Copy the data word for word, from the line with "This screenshot has width=1077, height=495." up to and including the line with "Click the help question mark icon in toolbar". Omit the pictures from your copy.

>> begin DATA FOR THE TASK

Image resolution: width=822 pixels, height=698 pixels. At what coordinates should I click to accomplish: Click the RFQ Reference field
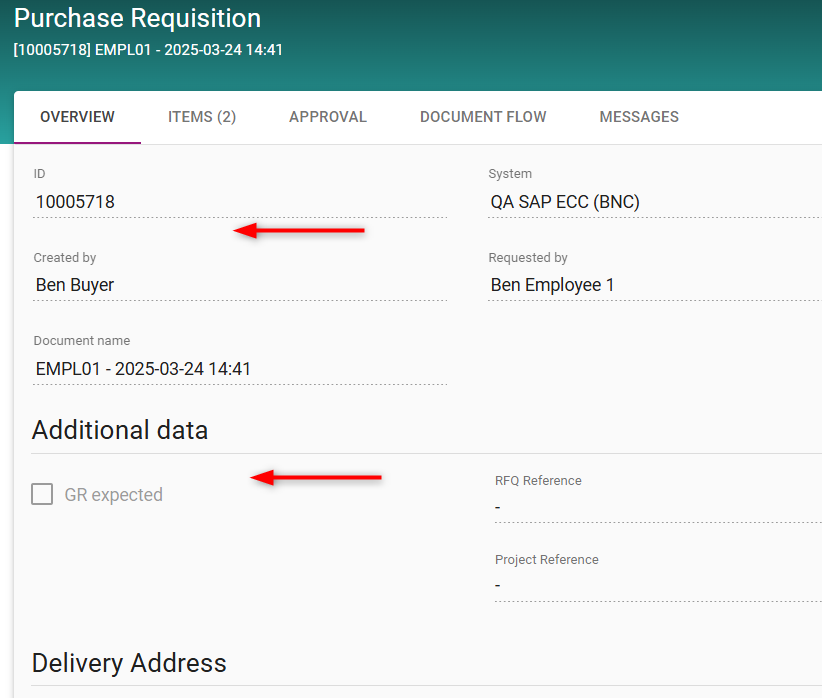click(x=655, y=507)
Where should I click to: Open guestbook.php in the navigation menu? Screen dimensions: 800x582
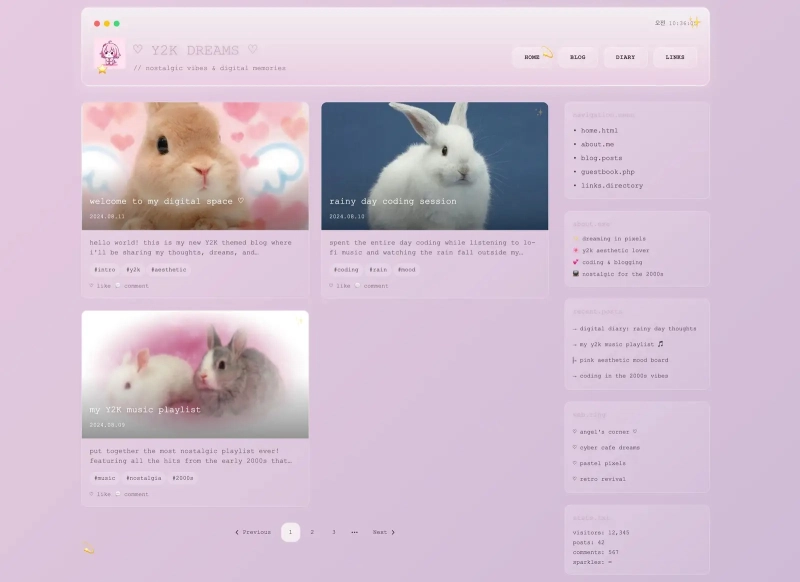click(x=607, y=172)
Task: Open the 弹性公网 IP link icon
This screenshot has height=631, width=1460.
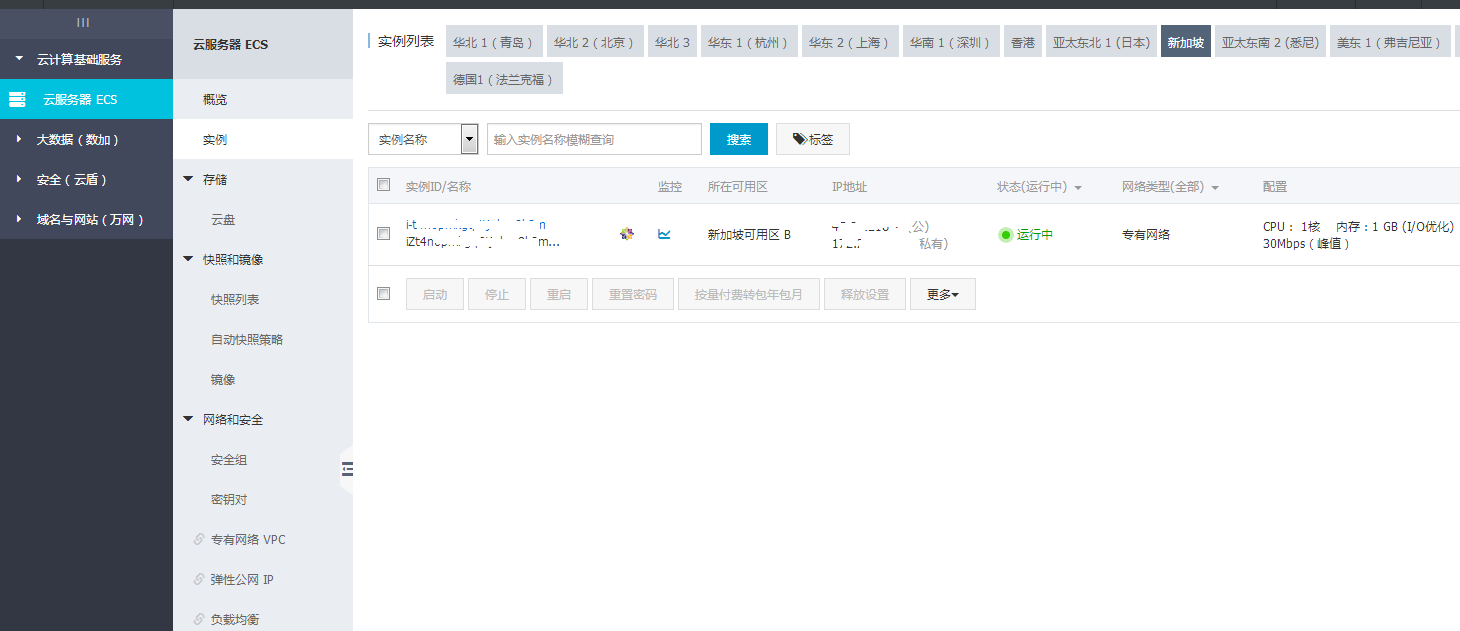Action: [x=199, y=580]
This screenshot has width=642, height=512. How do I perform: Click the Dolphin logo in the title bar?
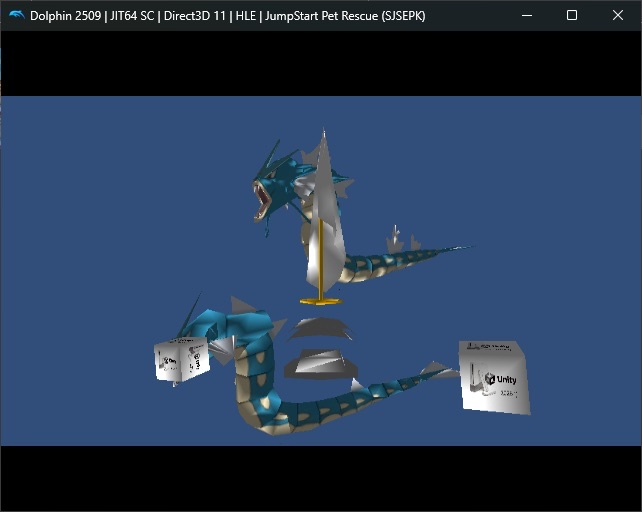click(x=16, y=15)
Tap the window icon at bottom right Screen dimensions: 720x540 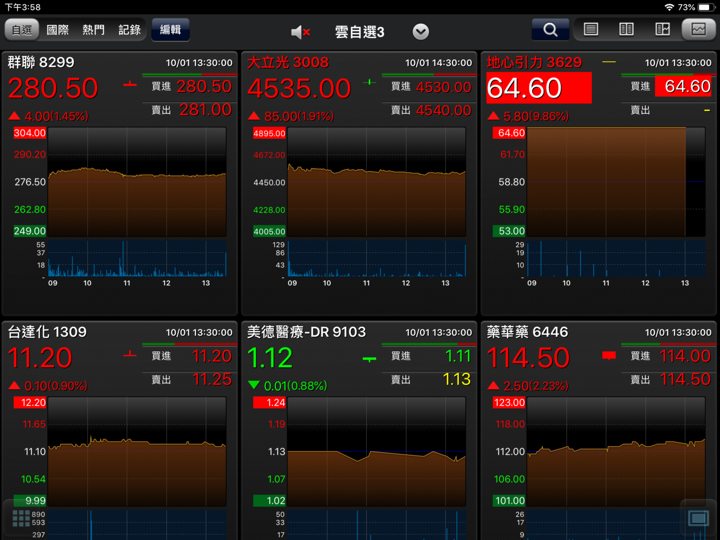click(x=698, y=517)
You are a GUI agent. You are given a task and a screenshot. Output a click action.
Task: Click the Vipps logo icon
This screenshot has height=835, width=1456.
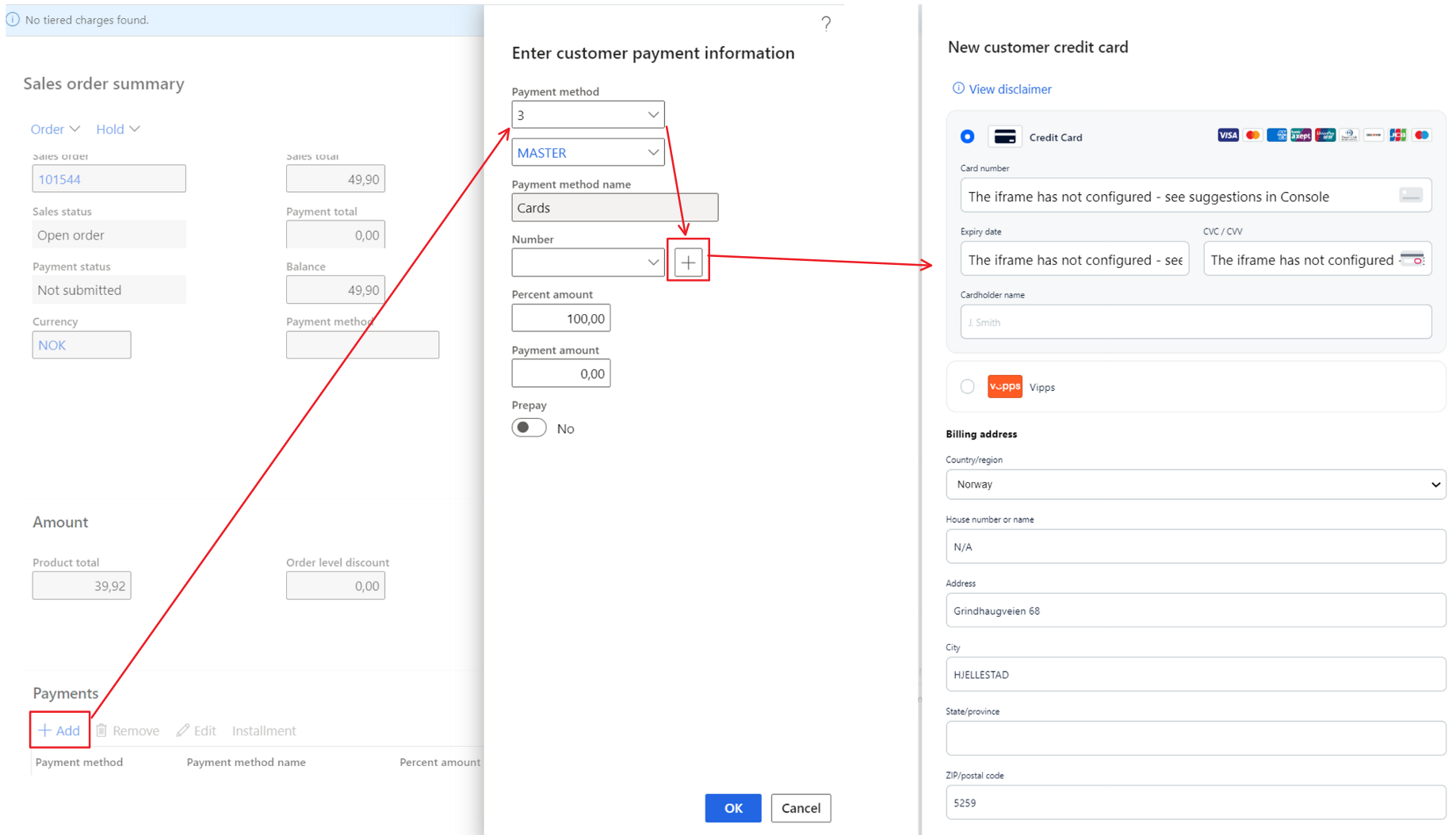[x=1004, y=387]
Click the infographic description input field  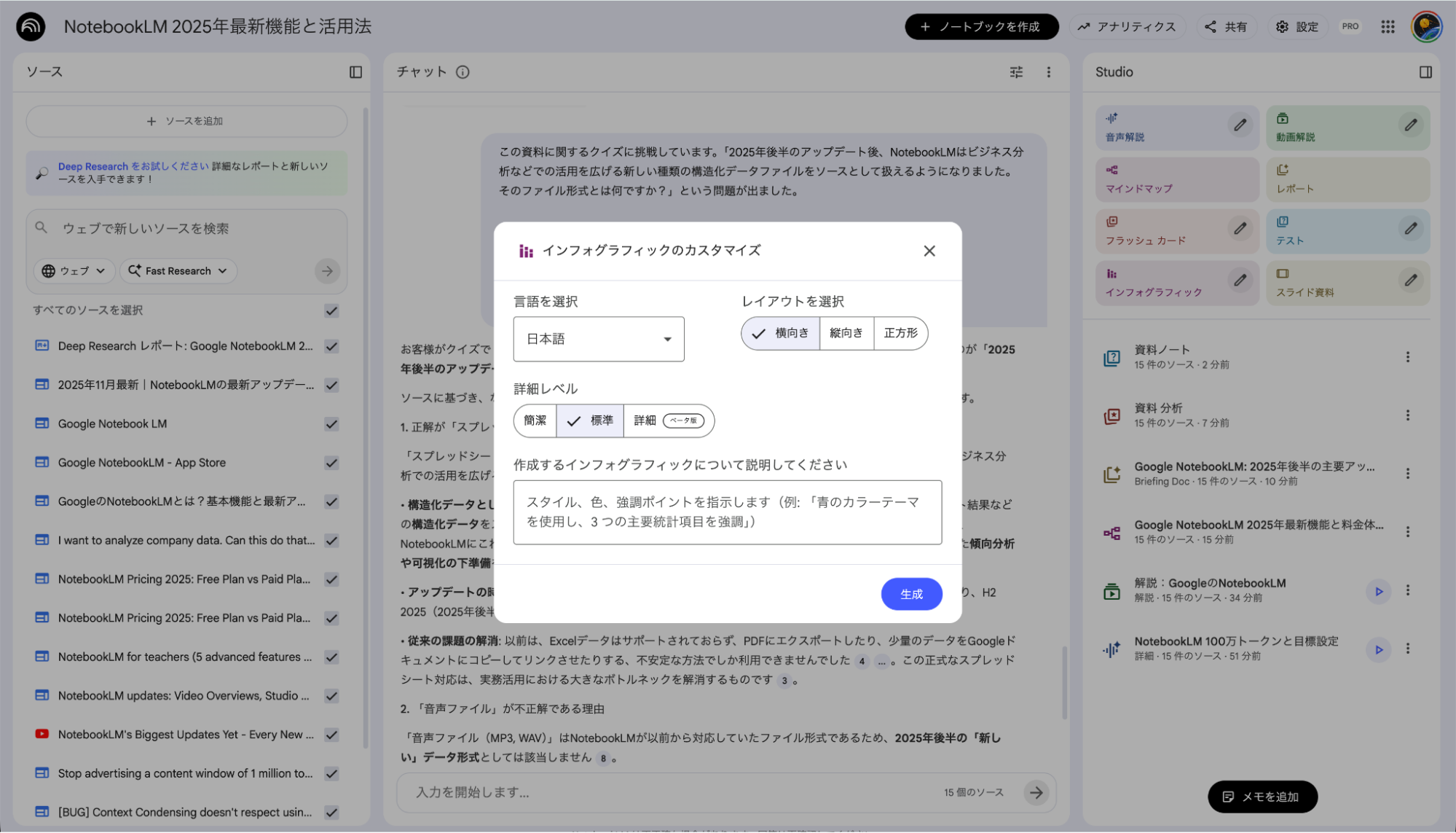(727, 512)

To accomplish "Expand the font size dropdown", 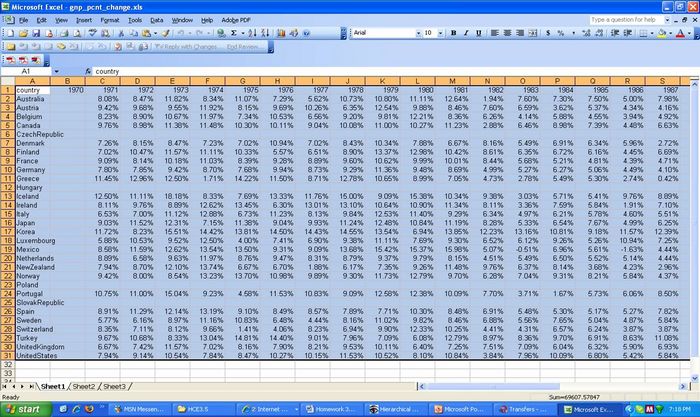I will [x=440, y=33].
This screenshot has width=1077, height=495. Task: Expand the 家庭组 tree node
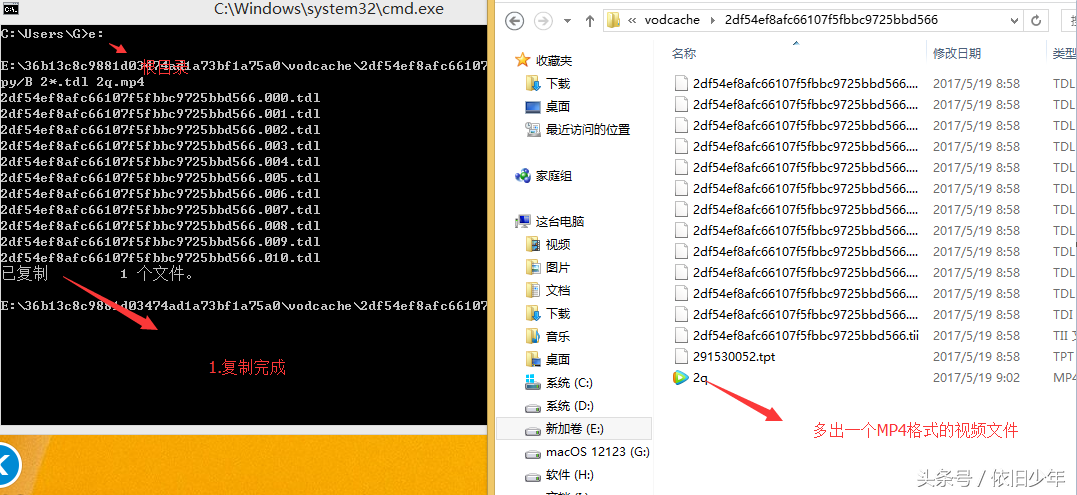point(509,176)
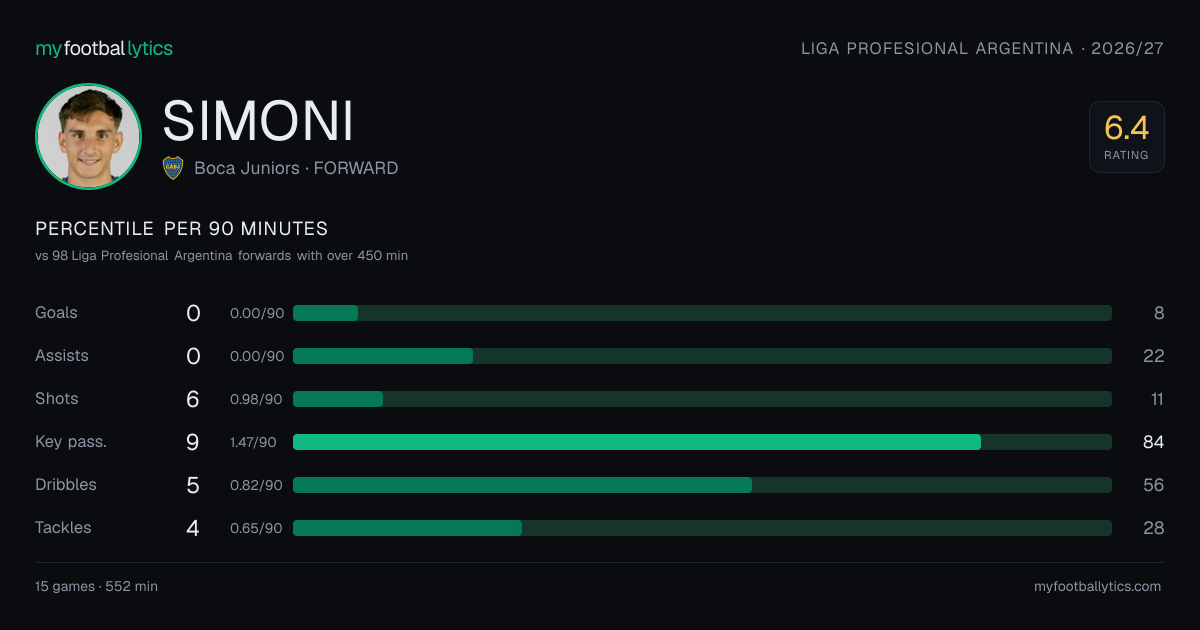The width and height of the screenshot is (1200, 630).
Task: Select the Key pass. stat label
Action: [71, 442]
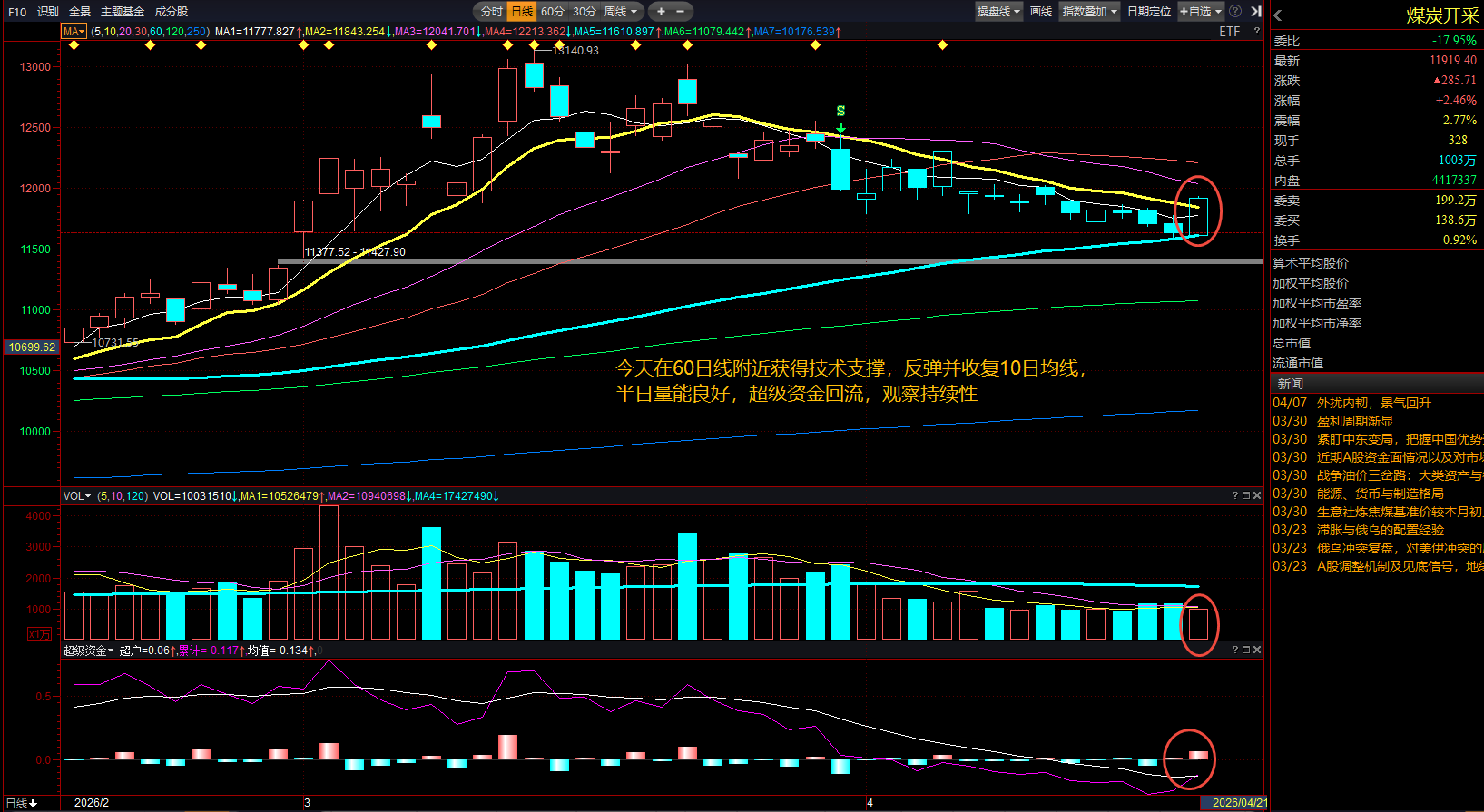Click the help question mark icon in toolbar
This screenshot has height=812, width=1484.
point(1235,11)
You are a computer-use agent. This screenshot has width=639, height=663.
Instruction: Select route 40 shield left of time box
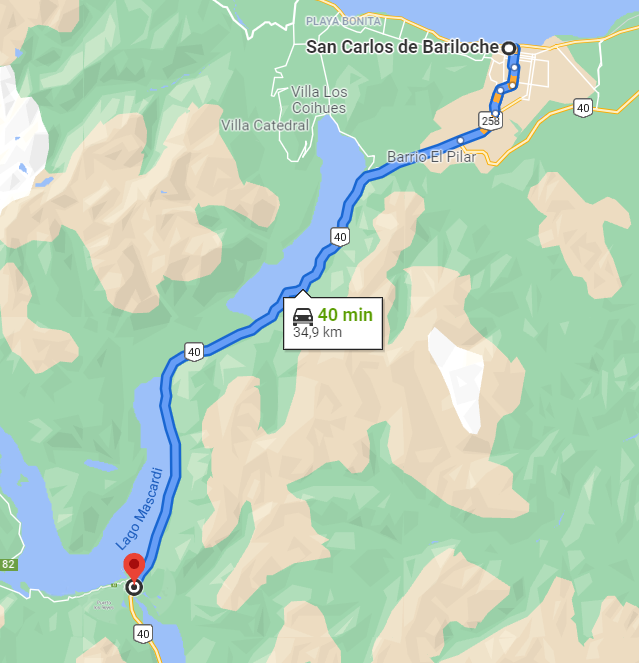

>> end DATA FOR THE TASK

TASK OUTPUT |
This screenshot has width=1077, height=495. Task: Expand the 家庭组 tree node
point(509,176)
The width and height of the screenshot is (1200, 630).
Task: Select the Key pass. stat label
Action: [71, 442]
Click the help question mark icon in toolbar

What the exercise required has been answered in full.